Earlier, we looked at how charities are popping up like coffee-shop franchises. With the amount of growth in the sector, you'd expect the world's problems would be solved by now. Sadly, this is not the case. Most nonprofits don't grow much beyond a mom-and-pop initiative. In the U.S., just 1 percent of the country's nonprofits have annual budgets that top $1 million, and since 1970, only 144 charities have surmounted the $50 million revenue mark.1 In Canada, 40 percent of charities have no staff, while 37 percent have a team of five or fewer. Half of Canadian charities have revenues under CDN$50,000.2

I should mention that we have nothing against small charities. Grassroots initiatives can do meaningful work in their surrounding communities. But there is little opportunity to scale impact—and many of the most entrenched social problems need big solutions. In a world of scarce resources, there are inefficiencies with fundraising competition, mass redundancies in administration, and an inability to implement systemic change. In the private sector, redundancies are weeded out with mergers and acquisitions. Small players are scooped up by bigger, more efficient ones with more purchasing power, better supply-management systems, and bigger R&D budgets for innovation and product improvements. The market won't tolerate failure as customer preferences shift and technology speeds up change. Imagine something similar in the charitable world—nonprofits merging together, sharing learnings, and combining resources for savings on administration costs.

Let's be clear, I won't advocate for hostile takeover bids, but I would like to see more self-awareness on the part of charities, and more willingness to merge. Without it, too many charities duplicate the efforts of existing organizations. Jason Saul, one of the nation's leading experts on measuring social impact, writes: “Simple math tells us that, on average, there are over one thousand nonprofits for each type of problem.” There are, for example, over 700 charities supporting breast cancer research and prevention in the United States.3

Canada's 170,000 nonprofits add up to one for every 210 people. Even in a country renowned for being nice, 210 people is not enough to sustain a charity.4

Each new venture spends on administration and fundraising, with money that could have helped the cause had the founders supported existing organizations. Even those who claim to be selfless can get trapped in their own ego and the desire to put their name on an organization.

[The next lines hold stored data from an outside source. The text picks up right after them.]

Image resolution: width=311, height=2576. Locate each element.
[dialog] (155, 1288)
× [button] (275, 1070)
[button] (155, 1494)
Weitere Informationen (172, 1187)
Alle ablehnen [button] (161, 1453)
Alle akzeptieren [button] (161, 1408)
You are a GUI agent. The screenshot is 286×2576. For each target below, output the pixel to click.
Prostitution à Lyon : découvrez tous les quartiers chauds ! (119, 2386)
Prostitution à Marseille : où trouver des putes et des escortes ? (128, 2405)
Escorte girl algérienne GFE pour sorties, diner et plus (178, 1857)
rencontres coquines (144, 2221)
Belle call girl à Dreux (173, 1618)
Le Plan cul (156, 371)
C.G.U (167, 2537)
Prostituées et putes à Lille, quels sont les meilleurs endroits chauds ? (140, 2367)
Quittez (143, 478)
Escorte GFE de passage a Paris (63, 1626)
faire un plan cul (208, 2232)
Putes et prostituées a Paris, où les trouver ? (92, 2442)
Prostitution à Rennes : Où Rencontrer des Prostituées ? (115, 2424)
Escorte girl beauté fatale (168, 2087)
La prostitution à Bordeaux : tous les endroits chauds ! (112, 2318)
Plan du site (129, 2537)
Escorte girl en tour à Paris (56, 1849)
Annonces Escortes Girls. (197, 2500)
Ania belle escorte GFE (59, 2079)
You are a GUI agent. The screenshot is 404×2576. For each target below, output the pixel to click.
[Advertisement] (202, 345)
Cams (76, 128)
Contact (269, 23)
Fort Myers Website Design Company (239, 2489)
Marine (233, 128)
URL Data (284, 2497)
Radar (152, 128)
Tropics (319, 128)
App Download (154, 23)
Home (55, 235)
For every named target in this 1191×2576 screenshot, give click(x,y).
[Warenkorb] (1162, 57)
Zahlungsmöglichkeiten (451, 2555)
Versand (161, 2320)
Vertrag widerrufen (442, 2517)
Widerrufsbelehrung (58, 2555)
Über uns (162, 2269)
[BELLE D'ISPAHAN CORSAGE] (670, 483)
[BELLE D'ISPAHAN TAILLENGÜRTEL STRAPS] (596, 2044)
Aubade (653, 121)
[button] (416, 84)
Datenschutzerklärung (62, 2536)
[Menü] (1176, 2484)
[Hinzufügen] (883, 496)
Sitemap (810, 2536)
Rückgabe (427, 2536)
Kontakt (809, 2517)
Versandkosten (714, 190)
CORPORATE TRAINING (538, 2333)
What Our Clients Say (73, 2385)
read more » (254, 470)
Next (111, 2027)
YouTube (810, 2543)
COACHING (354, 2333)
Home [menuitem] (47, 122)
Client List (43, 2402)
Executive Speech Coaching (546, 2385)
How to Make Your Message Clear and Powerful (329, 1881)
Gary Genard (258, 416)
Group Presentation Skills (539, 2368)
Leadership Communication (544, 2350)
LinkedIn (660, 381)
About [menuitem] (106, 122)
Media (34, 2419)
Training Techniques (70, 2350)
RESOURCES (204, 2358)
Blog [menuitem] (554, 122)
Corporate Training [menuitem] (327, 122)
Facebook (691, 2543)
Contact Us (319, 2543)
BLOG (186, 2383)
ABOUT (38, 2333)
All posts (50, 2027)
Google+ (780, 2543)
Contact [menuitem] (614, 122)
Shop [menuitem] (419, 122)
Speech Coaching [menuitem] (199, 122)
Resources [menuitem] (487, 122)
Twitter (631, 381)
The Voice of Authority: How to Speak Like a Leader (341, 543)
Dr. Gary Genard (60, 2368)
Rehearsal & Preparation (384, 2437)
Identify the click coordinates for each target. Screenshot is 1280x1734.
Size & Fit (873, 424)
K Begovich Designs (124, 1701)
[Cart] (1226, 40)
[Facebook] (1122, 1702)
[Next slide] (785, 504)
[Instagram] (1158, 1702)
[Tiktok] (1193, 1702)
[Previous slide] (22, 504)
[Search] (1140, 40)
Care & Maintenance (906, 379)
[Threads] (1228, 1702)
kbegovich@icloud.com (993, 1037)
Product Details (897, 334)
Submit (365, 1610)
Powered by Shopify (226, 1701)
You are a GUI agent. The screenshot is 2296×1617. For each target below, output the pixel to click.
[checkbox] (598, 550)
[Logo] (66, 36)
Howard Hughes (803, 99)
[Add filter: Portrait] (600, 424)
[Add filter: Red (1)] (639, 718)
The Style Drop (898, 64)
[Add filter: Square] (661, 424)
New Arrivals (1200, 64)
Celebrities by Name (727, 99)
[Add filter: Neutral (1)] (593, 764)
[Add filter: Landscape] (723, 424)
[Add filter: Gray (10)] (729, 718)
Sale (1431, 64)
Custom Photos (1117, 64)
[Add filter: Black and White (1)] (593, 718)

It's easy to see the upside to devoting your very own project to helping others. Rarely, if ever, do I hear people acknowledge that the downsides of starting a charity are similar to those that occur when starting a business.

No model is perfect at launch—that goes for charity, too. There is risk, a steep learning curve, and a huge initial investment of your own time and money. Running a charity means years devoted to intense learnings about the most effective intervention models, building networks among nonprofit partners, and understanding the governance and fiduciary responsibilities. The skill set is enormous.

A 2013 survey found that more than two-thirds of people believe there are too many charities raising money for the same cause.5

Why reinvent the wheel when you can build on something with a proven track record? Why not bet on a sure thing?

The day after my wedding, I met Warren Buffett at the annual Forbes 400 Summit on Philanthropy in New York. I probably should have been on my honeymoon—luckily I married the world's most patient woman. Buffett is a venerable businessman, consistently topping indexes of wealth, influence, and prestige. Those of us who don't regularly make Forbes rankings might be surprised to learn that he doesn't build companies from nothing. Even his most well-known holding, Berkshire Hathaway, was initially an investment in textile manufacturing; he bought shares until he took over the company in 1965. Buffett made his fortune with skilled investment techniques, instinct, and timing, snapping up bargains on the stock market. Buffett's area of expertise is scale and efficiency. Someone else does the dirty work during the initial set-up, and he comes in with capital and strategic strikes to make it bigger and better.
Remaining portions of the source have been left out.